Most current clinical trials of Alzheimer’s disease collect blood samples from participants for analyses of various proteins that may provide clues about the efficacy or side effects of these drugs. One such protein is called neurofilament light (NfL), a biomarker of neurodegeneration that also appears to correlate with the number of neurofibrillary tangles in the brain, a key pathological hallmark of Alzheimer’s. In an earlier phase-2 trial of donanemab, being developed by Eli Lilly, investigators observed a statistically significant relationship between an increase in levels of NfL in the blood and a decrease in whole brain volume. This observation is concerning because it suggests that loss of brain volume in people treated with donanemab, and possibly other anti-amyloid antibodies, may indicate that the drugs are worsening neurodegeneration.
Lack of attention toward better understanding the consequences of brain volume loss are especially evident in the analyses of data submitted to the Food and Drug Administration from the two Phase 3 trials of aducanumab. Although the clinical and statistical analyses of these results both by the FDA and Biogen run into hundreds of pages, are forensically detailed and publicly available, I could find no assessment of the relationship, if any, between brain shrinkage and severity of cognitive impairment.
The FDA’s clinical review of aducanumab trial data also includes reports of nine deaths in people treated with the drug. Did their brain MRI scans show accelerated loss of brain volume? Could these changes be used to predict serious adverse events in people treated with anti-amyloid drugs? We do not know the answers to these questions because it is not evident that they were addressed in the FDA’s analyses.
Similarly, results from the EMBARK study, an open-label extension trial of aducanumab, have not been published and little information is currently available on the long-term consequences of these changes in individuals treated with the drug.

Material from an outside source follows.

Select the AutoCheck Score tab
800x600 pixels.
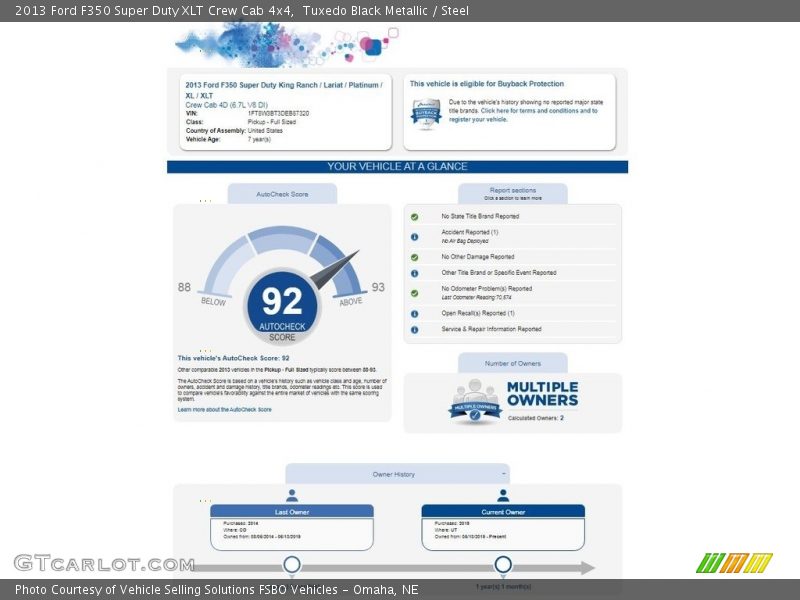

With data from the aducanumab trials already available with the FDA, these analyses must be pursued with urgency and made publicly available at the earliest. In the absence of clear and compelling evidence that brain atrophy and ventricular expansion after exposure to anti-amyloid antibodies do not represent adverse treatment effects, existing data suggest cause for concern and uncertainty about the long-term effects of these changes.
As a physician who cares for people with Alzheimer’s and other dementias, I hope that these emerging anti-amyloid antibody therapies represent a significant advance in our ability to treat this devastating disease. But it is incumbent on drug developers and researchers to examine all the available data dispassionately and make rational, evidence-based decisions about the safety of these drugs.
Madhav Thambisetty is a neurologist and an adjunct professor of neurology at Johns Hopkins University School of Medicine. The views expressed here are his alone and do not necessarily reflect those of his employer or Johns Hopkins.